▶ **Task to carry out**
Only the lines below starting at the one that contains "This screenshot has width=1146, height=998." and ending at the one that contains "Click the Диафрагма minus button" are to be reproduced, exactly and with both ends kept.

▶ **Records**
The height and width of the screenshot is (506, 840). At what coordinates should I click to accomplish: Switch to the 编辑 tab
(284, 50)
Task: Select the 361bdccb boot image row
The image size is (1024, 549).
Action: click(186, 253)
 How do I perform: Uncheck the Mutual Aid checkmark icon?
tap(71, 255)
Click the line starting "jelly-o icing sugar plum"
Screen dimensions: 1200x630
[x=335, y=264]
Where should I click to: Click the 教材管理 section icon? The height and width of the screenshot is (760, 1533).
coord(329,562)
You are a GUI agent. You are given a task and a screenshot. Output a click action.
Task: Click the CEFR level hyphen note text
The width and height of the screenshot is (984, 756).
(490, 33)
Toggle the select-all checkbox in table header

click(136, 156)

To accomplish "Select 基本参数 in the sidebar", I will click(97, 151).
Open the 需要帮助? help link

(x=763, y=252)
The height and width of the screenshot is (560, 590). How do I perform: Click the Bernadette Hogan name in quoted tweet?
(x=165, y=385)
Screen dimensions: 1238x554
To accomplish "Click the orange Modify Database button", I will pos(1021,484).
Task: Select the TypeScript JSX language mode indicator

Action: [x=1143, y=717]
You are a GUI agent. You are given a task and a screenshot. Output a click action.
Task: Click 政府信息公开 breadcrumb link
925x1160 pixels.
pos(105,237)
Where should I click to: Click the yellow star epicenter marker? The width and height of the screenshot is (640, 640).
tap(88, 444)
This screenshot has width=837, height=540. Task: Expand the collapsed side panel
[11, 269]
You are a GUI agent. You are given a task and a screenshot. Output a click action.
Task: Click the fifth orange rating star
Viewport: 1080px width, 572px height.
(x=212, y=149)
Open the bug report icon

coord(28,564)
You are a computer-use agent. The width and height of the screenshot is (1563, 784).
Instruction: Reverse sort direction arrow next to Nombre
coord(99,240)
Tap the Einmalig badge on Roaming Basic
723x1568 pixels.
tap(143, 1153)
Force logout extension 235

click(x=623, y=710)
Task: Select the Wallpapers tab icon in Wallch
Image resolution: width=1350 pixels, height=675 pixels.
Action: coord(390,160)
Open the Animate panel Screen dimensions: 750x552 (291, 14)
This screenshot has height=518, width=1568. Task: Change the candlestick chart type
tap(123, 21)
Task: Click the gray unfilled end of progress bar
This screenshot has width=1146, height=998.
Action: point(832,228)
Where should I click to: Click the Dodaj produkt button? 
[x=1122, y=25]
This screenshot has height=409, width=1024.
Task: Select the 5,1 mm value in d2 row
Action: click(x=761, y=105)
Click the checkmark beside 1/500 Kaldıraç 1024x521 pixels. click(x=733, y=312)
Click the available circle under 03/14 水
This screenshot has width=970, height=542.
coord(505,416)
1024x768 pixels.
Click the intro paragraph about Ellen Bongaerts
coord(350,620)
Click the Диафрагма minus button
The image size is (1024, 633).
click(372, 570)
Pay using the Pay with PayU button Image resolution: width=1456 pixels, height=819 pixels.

▶ **Response below**
This screenshot has width=1146, height=998.
Action: point(832,228)
Where should I click to: Click the Dodaj produkt button? 
[x=1122, y=25]
This screenshot has height=409, width=1024.
Task: Select the 5,1 mm value in d2 row
Action: click(x=761, y=105)
Click the checkmark beside 1/500 Kaldıraç 1024x521 pixels. click(x=733, y=312)
Click the available circle under 03/14 水
This screenshot has width=970, height=542.
coord(505,416)
1024x768 pixels.
Click the intro paragraph about Ellen Bongaerts
coord(350,620)
Click the Диафрагма minus button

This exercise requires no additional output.